• **PROVIDED RECORDS**:
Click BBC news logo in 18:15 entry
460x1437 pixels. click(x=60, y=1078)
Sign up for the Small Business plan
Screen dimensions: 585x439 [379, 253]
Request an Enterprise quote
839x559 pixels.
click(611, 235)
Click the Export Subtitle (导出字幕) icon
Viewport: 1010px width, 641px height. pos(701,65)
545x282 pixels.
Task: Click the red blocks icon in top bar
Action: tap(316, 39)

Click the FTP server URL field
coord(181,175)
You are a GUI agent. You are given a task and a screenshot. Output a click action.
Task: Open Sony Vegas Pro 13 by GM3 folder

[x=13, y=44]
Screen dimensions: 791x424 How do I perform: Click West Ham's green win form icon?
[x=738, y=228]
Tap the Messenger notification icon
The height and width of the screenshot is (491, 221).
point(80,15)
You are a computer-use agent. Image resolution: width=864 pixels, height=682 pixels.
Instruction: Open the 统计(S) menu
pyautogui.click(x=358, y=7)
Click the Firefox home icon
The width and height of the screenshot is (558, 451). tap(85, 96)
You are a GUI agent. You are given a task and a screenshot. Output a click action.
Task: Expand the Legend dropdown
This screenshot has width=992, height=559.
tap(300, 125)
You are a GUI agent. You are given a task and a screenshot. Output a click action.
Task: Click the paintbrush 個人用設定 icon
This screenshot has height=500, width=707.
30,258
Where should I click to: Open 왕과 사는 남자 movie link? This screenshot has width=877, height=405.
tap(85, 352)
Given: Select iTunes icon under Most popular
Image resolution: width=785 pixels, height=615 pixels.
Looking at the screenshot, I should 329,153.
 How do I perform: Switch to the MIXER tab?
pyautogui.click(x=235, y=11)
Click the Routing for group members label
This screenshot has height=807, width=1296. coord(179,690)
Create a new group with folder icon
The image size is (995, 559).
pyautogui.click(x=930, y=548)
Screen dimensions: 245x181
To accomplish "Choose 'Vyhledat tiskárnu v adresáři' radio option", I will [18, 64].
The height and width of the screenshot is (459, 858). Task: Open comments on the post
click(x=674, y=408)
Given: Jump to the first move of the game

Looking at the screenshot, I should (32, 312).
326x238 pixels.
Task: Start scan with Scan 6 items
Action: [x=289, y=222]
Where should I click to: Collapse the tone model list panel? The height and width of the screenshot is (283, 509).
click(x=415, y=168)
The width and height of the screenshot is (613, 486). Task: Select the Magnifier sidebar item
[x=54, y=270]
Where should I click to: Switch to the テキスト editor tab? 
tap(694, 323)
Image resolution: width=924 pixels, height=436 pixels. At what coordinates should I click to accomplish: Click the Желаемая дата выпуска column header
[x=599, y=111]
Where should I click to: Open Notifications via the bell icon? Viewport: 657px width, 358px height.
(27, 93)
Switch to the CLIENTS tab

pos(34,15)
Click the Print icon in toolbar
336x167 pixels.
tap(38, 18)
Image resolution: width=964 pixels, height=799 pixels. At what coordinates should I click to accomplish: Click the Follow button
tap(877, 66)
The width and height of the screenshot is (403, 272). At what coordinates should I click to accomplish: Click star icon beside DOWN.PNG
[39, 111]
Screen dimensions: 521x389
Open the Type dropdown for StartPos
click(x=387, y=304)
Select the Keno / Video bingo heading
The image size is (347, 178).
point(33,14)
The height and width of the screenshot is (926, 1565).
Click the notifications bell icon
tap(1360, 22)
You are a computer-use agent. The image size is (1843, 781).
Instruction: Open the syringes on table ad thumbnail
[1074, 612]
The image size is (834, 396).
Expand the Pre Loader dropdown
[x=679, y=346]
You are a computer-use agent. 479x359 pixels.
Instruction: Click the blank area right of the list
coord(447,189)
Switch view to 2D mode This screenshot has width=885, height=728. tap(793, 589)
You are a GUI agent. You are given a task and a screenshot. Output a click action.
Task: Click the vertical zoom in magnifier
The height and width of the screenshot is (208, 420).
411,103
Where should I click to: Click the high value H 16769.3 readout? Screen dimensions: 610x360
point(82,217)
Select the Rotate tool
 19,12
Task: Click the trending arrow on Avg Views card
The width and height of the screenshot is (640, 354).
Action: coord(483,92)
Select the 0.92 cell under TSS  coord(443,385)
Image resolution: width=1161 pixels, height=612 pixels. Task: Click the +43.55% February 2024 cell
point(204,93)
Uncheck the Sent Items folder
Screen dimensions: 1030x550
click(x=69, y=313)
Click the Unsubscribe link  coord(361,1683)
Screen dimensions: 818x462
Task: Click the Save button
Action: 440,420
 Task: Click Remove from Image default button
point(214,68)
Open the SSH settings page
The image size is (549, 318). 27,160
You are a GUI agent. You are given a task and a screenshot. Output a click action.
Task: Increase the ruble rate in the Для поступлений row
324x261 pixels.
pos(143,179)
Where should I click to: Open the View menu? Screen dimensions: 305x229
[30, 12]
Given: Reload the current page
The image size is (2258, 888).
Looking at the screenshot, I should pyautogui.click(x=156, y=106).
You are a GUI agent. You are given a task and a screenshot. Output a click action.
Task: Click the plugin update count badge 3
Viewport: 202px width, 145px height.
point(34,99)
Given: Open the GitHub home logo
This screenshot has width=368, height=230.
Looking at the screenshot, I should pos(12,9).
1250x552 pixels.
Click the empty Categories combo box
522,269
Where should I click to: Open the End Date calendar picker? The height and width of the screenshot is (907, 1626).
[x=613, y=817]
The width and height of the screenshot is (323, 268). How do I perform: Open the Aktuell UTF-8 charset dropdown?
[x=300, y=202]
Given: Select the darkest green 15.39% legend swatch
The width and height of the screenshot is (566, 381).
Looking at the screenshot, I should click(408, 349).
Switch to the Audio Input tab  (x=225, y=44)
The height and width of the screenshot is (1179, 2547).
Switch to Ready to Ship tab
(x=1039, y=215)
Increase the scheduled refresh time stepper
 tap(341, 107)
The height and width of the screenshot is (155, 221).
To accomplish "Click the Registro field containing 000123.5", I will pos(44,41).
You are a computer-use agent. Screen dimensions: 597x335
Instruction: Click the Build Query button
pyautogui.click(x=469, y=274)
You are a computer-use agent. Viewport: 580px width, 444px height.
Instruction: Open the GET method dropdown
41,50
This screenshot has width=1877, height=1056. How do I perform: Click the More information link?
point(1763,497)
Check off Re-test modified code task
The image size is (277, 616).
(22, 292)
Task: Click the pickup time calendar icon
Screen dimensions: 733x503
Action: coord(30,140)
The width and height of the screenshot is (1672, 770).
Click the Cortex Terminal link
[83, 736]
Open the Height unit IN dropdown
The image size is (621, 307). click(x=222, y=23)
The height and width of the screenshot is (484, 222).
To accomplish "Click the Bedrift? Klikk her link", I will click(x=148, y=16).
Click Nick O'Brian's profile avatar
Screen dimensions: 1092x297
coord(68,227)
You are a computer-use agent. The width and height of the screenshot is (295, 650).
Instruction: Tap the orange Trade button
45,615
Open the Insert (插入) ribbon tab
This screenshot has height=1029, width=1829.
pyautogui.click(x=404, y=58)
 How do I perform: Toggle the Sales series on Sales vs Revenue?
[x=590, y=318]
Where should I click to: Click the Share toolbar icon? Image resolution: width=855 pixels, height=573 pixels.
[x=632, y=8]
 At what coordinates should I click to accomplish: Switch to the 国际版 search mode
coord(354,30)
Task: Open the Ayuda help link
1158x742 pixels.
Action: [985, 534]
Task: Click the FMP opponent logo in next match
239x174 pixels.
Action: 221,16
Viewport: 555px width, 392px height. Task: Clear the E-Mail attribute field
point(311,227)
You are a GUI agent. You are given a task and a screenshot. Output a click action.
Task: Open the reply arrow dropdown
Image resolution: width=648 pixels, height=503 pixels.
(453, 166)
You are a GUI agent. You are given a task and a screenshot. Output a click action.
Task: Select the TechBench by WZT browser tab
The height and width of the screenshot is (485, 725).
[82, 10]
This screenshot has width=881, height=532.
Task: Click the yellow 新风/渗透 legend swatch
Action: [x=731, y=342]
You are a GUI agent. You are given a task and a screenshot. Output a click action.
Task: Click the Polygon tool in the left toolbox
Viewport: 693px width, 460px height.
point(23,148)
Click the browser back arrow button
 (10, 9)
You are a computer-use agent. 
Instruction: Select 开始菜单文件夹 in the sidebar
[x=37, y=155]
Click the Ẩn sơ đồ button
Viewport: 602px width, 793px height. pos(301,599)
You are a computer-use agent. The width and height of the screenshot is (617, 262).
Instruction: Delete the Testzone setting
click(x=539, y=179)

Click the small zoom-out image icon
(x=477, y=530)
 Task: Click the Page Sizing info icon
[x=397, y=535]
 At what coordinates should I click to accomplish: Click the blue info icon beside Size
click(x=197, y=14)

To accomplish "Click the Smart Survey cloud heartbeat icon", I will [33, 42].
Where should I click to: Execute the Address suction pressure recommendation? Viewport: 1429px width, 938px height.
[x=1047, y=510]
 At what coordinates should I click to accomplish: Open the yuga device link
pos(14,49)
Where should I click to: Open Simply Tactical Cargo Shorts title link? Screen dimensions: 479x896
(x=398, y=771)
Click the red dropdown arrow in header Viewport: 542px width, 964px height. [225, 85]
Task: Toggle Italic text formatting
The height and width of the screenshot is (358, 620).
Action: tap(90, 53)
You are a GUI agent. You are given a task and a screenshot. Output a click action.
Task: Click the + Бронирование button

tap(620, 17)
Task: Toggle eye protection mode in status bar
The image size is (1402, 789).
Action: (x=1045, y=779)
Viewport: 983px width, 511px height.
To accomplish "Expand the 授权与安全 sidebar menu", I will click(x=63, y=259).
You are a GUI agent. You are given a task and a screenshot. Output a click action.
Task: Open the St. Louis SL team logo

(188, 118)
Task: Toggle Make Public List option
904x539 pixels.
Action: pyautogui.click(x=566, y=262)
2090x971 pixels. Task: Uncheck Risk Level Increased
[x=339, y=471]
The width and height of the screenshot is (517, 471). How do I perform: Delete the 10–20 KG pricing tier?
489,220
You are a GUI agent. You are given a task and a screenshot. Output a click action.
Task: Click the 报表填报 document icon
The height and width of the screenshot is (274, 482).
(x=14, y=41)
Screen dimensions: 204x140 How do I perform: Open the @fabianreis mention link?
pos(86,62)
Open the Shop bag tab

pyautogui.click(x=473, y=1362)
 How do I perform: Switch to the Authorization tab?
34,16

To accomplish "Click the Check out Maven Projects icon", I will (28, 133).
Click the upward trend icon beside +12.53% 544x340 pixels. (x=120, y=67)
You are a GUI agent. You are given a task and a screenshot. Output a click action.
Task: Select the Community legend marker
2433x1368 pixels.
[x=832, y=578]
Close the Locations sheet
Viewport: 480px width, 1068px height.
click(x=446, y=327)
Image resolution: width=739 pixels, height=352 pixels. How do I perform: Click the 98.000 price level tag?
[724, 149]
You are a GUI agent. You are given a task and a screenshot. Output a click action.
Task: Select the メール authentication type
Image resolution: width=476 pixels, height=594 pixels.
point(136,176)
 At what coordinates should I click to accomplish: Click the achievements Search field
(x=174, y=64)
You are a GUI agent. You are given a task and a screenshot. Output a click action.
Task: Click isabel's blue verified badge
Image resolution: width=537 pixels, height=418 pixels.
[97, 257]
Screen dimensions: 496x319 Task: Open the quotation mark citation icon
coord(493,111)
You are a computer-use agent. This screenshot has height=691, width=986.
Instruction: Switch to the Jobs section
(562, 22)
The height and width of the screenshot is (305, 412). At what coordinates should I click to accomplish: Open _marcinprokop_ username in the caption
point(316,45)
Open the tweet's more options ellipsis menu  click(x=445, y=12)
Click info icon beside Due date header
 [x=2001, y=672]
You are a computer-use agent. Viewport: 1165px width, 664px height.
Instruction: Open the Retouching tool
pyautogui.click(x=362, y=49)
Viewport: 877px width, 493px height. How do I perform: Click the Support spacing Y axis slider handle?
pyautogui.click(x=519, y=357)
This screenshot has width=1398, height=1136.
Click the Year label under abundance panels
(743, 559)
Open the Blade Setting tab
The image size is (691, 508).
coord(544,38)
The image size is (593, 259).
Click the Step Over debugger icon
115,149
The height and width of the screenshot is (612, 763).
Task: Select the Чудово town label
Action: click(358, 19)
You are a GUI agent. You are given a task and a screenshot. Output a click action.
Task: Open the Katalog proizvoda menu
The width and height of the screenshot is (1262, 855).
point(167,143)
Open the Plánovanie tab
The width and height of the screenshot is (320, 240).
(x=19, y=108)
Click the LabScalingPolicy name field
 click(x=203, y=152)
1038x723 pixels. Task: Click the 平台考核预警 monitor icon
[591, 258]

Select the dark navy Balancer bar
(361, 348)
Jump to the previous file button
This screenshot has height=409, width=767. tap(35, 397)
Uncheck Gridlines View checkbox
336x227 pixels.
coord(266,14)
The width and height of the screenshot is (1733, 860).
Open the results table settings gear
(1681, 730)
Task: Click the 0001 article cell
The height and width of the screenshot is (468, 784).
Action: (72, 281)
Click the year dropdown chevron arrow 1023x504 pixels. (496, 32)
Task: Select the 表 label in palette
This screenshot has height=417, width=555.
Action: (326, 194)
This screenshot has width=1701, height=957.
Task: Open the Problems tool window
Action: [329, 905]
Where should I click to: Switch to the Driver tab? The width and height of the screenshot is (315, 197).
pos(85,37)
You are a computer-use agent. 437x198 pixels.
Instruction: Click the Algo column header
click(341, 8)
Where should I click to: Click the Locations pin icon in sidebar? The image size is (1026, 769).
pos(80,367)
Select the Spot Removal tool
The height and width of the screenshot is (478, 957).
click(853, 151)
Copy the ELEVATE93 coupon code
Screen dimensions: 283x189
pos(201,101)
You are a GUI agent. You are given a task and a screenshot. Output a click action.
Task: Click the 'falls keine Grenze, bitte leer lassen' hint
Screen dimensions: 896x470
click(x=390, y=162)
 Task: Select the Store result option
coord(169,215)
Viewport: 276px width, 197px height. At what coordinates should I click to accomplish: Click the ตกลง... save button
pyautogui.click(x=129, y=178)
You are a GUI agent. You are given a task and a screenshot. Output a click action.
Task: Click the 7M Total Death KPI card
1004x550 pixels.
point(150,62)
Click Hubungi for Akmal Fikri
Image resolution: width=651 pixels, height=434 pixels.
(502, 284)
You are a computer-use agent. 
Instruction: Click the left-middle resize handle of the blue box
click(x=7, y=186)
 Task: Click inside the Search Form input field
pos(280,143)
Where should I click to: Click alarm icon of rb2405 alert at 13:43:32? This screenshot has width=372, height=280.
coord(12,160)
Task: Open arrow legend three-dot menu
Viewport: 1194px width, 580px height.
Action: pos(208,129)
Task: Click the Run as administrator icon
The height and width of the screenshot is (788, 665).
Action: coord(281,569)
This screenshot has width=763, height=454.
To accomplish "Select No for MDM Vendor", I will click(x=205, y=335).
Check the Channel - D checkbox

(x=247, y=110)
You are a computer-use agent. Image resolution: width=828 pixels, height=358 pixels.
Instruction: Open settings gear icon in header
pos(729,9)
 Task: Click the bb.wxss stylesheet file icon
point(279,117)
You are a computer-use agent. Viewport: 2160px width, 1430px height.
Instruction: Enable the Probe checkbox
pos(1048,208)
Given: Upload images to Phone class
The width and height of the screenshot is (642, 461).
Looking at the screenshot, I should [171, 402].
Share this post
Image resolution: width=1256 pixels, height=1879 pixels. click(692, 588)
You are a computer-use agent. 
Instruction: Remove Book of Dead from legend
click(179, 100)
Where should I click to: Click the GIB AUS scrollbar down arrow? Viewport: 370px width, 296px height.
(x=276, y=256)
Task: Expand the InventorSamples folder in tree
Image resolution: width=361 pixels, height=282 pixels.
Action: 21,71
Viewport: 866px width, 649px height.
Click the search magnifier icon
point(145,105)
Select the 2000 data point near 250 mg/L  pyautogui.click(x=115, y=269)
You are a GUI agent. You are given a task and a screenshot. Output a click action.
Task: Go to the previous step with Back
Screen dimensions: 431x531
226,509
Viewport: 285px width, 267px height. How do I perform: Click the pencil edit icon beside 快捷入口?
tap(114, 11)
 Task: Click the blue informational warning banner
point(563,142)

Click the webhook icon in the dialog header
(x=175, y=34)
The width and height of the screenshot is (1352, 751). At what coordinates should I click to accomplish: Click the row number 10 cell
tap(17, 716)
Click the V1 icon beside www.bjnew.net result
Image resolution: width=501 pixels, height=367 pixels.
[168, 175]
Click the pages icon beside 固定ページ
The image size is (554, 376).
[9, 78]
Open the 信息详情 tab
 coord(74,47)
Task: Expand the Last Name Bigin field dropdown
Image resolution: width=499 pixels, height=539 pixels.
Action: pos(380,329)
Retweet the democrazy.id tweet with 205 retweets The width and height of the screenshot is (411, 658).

• **INSTRUCTIONS FOR THE TASK**: Reproduce verbatim the rows from the line containing "Task: Click the Run as administrator icon" up to and including the line containing "point(563,142)".

• **TASK RESULT**:
Task: Click the Run as administrator icon
The height and width of the screenshot is (788, 665).
Action: coord(281,569)
This screenshot has width=763, height=454.
To accomplish "Select No for MDM Vendor", I will click(x=205, y=335).
Check the Channel - D checkbox

(x=247, y=110)
You are a computer-use agent. Image resolution: width=828 pixels, height=358 pixels.
Instruction: Open settings gear icon in header
pos(729,9)
 Task: Click the bb.wxss stylesheet file icon
point(279,117)
You are a computer-use agent. Viewport: 2160px width, 1430px height.
Instruction: Enable the Probe checkbox
pos(1048,208)
Given: Upload images to Phone class
The width and height of the screenshot is (642, 461).
Looking at the screenshot, I should [171, 402].
Share this post
Image resolution: width=1256 pixels, height=1879 pixels. click(692, 588)
You are a computer-use agent. 
Instruction: Remove Book of Dead from legend
click(179, 100)
Where should I click to: Click the GIB AUS scrollbar down arrow? Viewport: 370px width, 296px height.
(x=276, y=256)
Task: Expand the InventorSamples folder in tree
Image resolution: width=361 pixels, height=282 pixels.
Action: 21,71
Viewport: 866px width, 649px height.
Click the search magnifier icon
point(145,105)
Select the 2000 data point near 250 mg/L  pyautogui.click(x=115, y=269)
You are a GUI agent. You are given a task and a screenshot. Output a click action.
Task: Go to the previous step with Back
Screen dimensions: 431x531
226,509
Viewport: 285px width, 267px height. How do I perform: Click the pencil edit icon beside 快捷入口?
tap(114, 11)
 Task: Click the blue informational warning banner
point(563,142)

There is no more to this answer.